═════ Text passage

6. On the last occasion when this question arose and as to whether the explanations are still appearing in that section of the Excise Act, Mr. Sahu submitted that we must consider the words as appearing in the statute when the impugned order was passed. If the impugned order was passed with the retention of the explanation, then, the words “having a relation to the rate of duty of excise” would have to be interpreted accordingly. In any event, they must be interpreted in the light of the law pronounced by the Hon'ble Supreme Court in the case of Navin Chemicals Manufacturing & Trading Company Limited vs. Collector of Customs, 1993 (68) Excise Law Times, Pg. 3. He also relied upon the two orders passed by this Court following the Hon'ble Supreme Court judgment in the case of Commissioner of Central Excise, Nagpur vs. Universal Ferro & Allied Chem. Limited, 2009 (13) Sales Tax Reports Pg. 418 and Union of India vs. Auto Ignation Limited 2002 (142) Excise Law Times, Pg.292. 7. He, therefore, submits that a reading of the order impugned in this appeal would show that this Court has to consider as to whether the subject service provided is exempt or not. The next question would be whether it is exempt under one Notification or the other. This very issue has a relation to the rate of duty and, therefore, cannot be determined by this Court. 8. Contesting this position, Mr. Kantharia appearing in all these appeals for the appellant-Revenue would submit that the only questions which are arising in these appeals are whether the West Zonal Bench of the Tribunal was right in holding that the refund of service tax was available to the assessee under section 11B of the Central Excise Act, 1944 read with section 83 of the Finance Act, 1994, when the claim was actually filed under Notification No.9/2009-ST or under Notification No.15/2009-ST. This is not a question having any relation to the rate of duty. The only issue would be whether the regime of refund under the Central Excise Act, 1944, is available to claim refund of service tax. The second would be as to whether the services consumed within the Special Economic Zone (for short “SEZ”) can be said to be forming part of the Notifications. This has no relation to the rate of duty of excise.

══════════
═════ Information given

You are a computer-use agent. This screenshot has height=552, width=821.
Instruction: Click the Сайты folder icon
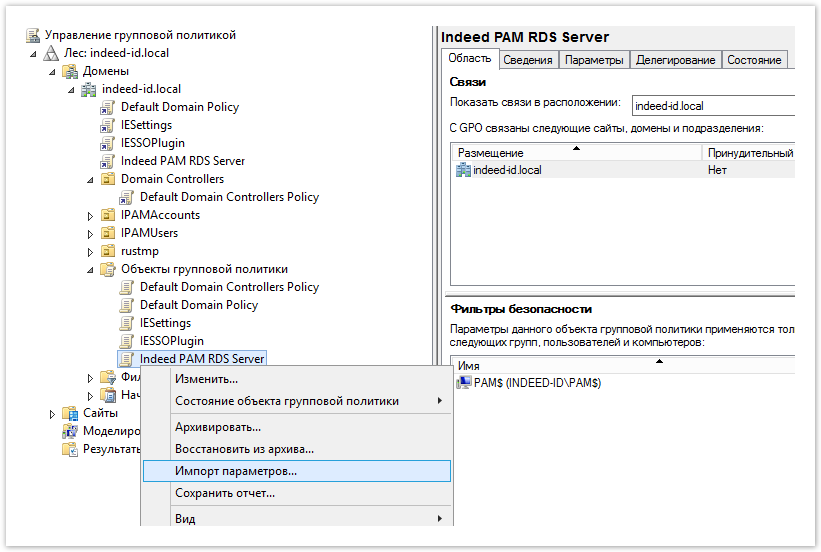pyautogui.click(x=70, y=413)
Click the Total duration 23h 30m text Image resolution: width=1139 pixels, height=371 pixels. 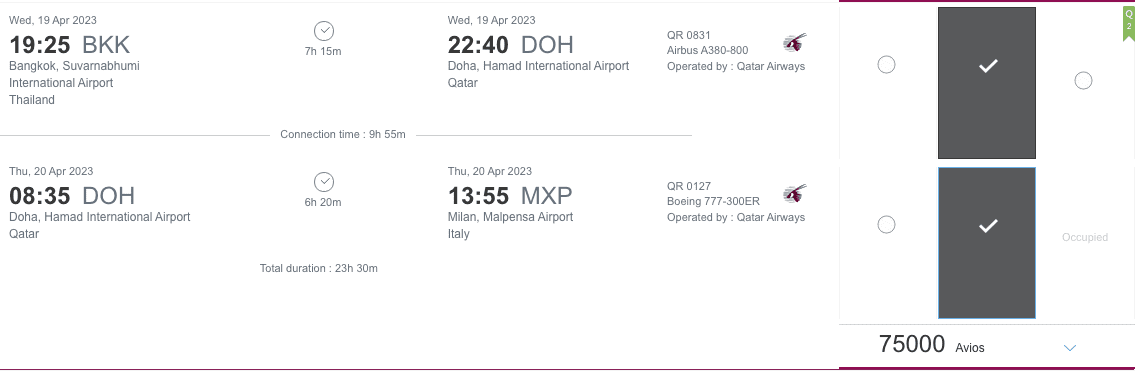(319, 268)
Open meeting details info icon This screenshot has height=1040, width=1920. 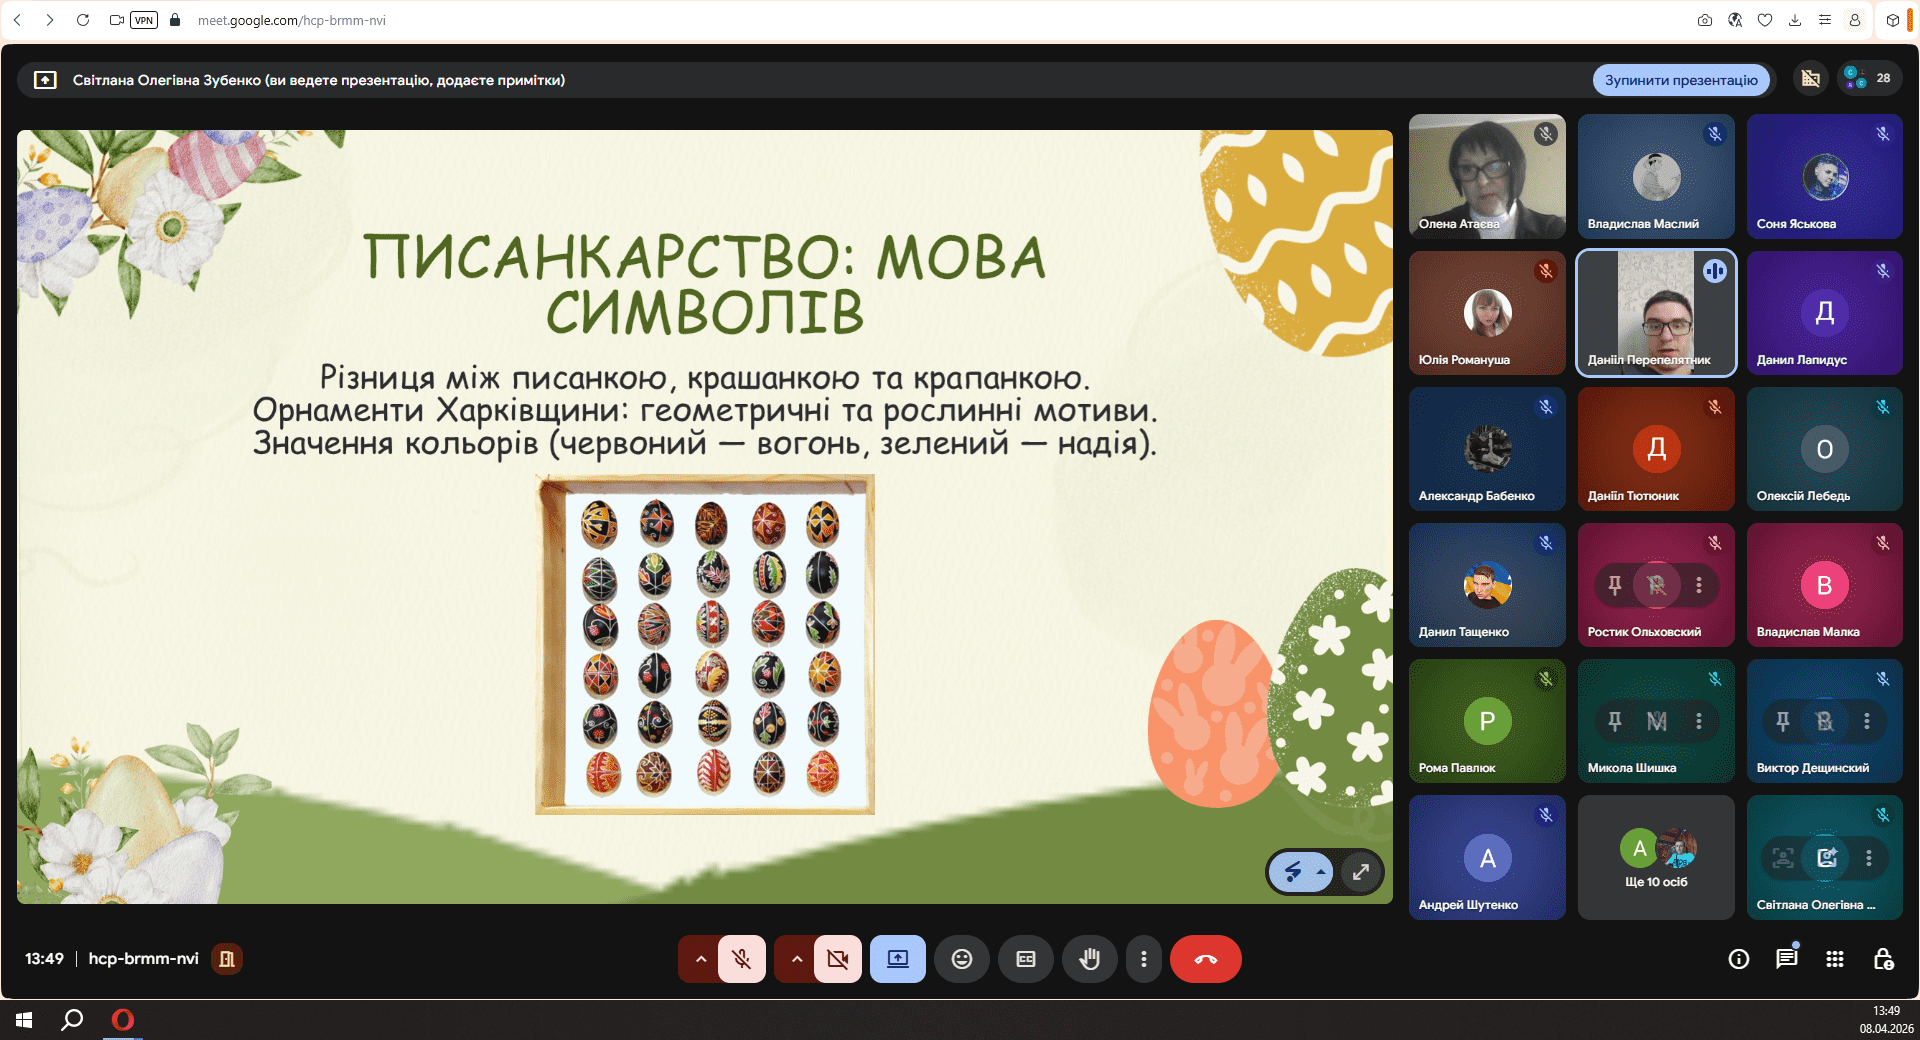1738,959
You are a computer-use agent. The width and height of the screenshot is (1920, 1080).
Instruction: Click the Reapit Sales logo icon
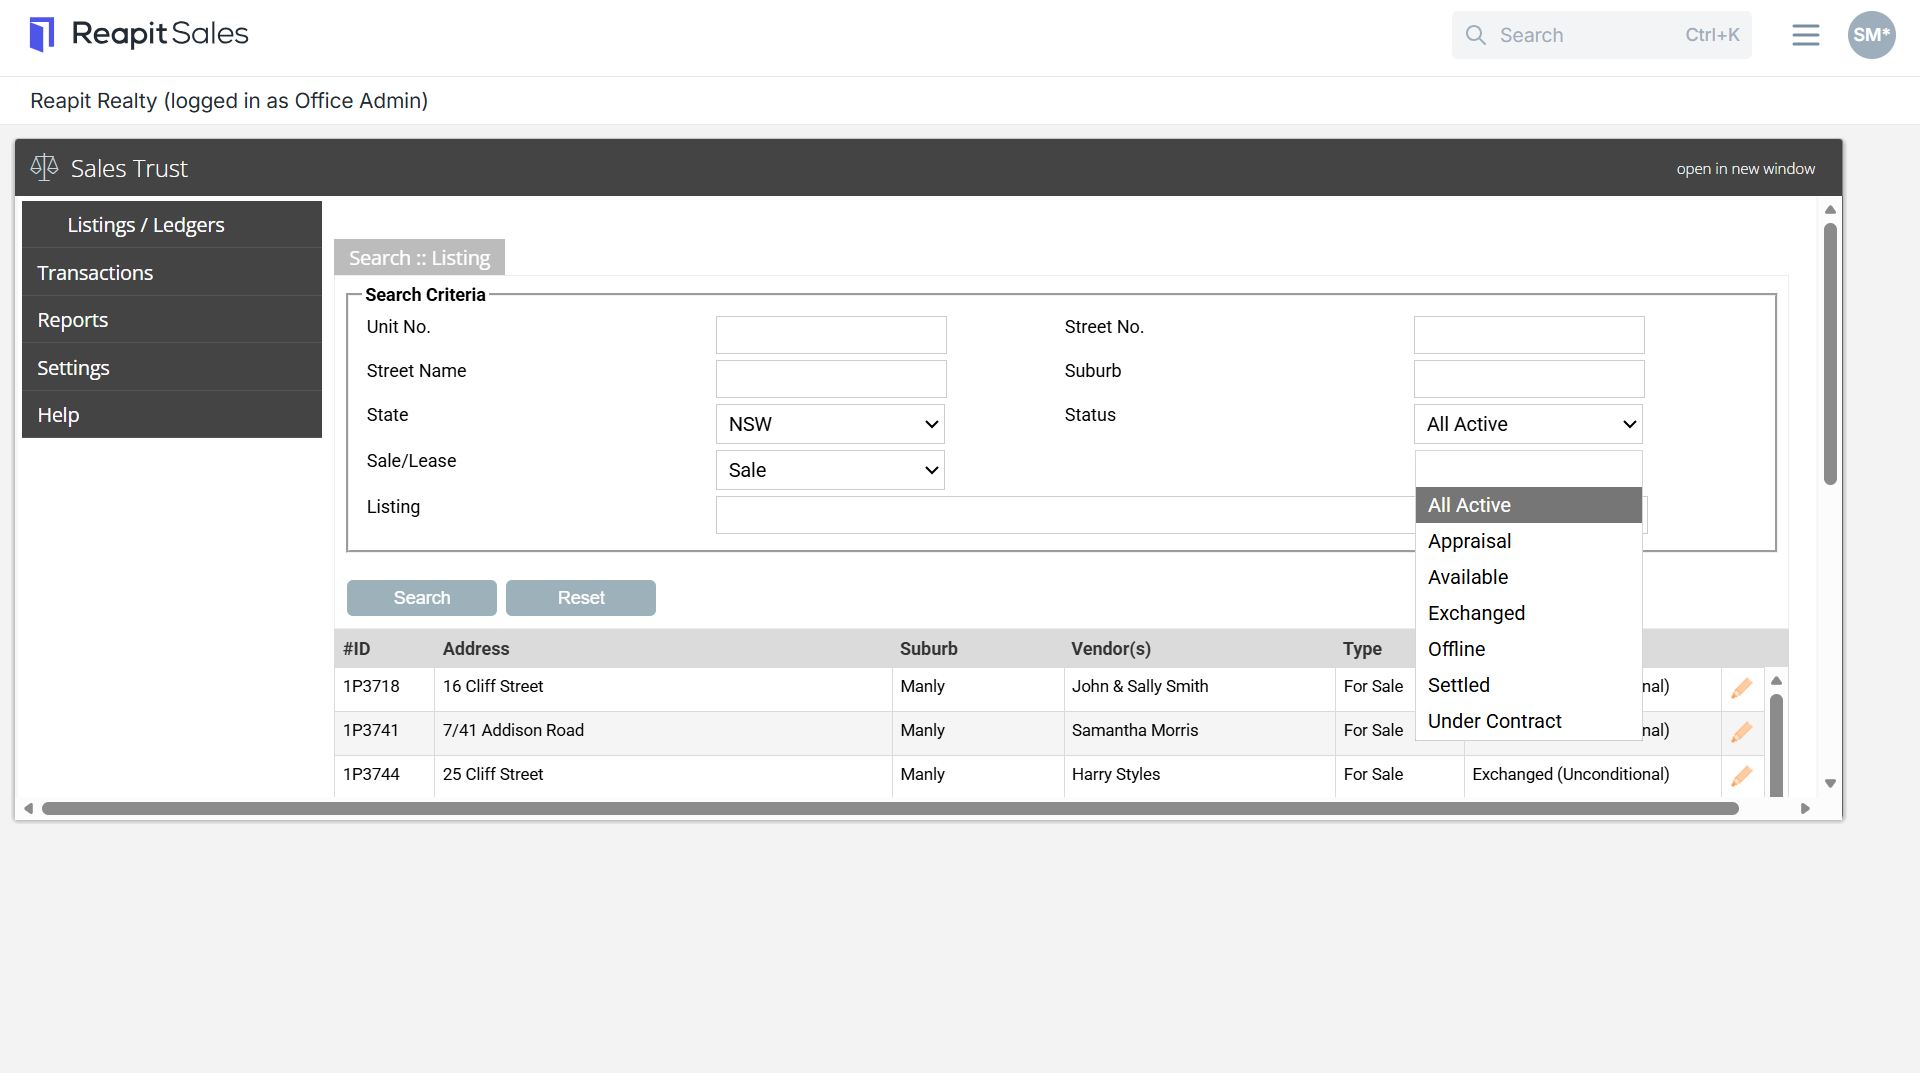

══════════

Continue the judgment excerpt on the service tax refund appeals from the point at which it stops. The lines are separate material and are unrelated to the judgment excerpt.

The second would be as to whether the services consumed within the Special Economic Zone (for short “SEZ”) can be said to be forming part of the Notifications. This has no relation to the rate of duty of excise. Therefore, none of the judgments relied upon nor the provisions would apply. The preliminary objection, therefore, must be answered in favour of the Revenue and against the assessee. 9. On this limited point, we have perused the appeal paper-book and all the annexures. The West Zonal Bench of the Tribunal had before it the appeals of the assessee. They were aggrieved by the orders in appeal of the Commissioner of Central Excise, Appeals, Pune. 10. The assessee claimed to be a unit in the SEZ and engaged in providing information technology, spot services and business process outsourcing services. For rendering these output services they receive various input services such as CHA services, management consultancy services, business support services, manpower recruitment services etc. All these services are duly approved by the Development Commissioner, SEZ, as eligible input services. In respect of these input services, the assessee claimed refund of service tax paid thereon under Notification No.9/2009-ST dated 3rd March, 2009, as amended by Notification No.15/2009-ST dated 20th May, 2009, during the period October, 2009 to February, 2011. This Notification provided for refund of service tax paid on input services except for services consumed wholly within the SEZ, when used for authorized operations in SEZ. Services wholly consumed within the SEZ are not taxable. The Department was of the view that the services consumed within the SEZ are exempt from tax. Hence, no refund can be claimed on such exempt input services under the Notifications. Therefore, the claims for refund were rejected. 11. That is how the matter was carried to the Tribunal and after hearing both sides, the Tribunal relied upon an order passed by it in the case of Tata Consultancy Services Limited and WardhaPower Company. The Tribunal concluded that the ratio in these decisions would enable the assessee before us to apply for refund of service tax paid on input services wholly consumed within the SEZ. The refund can be claimed under section 11B of the Central Excise Act, 1944 read with section 83 of the Finance Act, 1994 subject, of course, to the satisfaction of the conditions stipulated therein. 12.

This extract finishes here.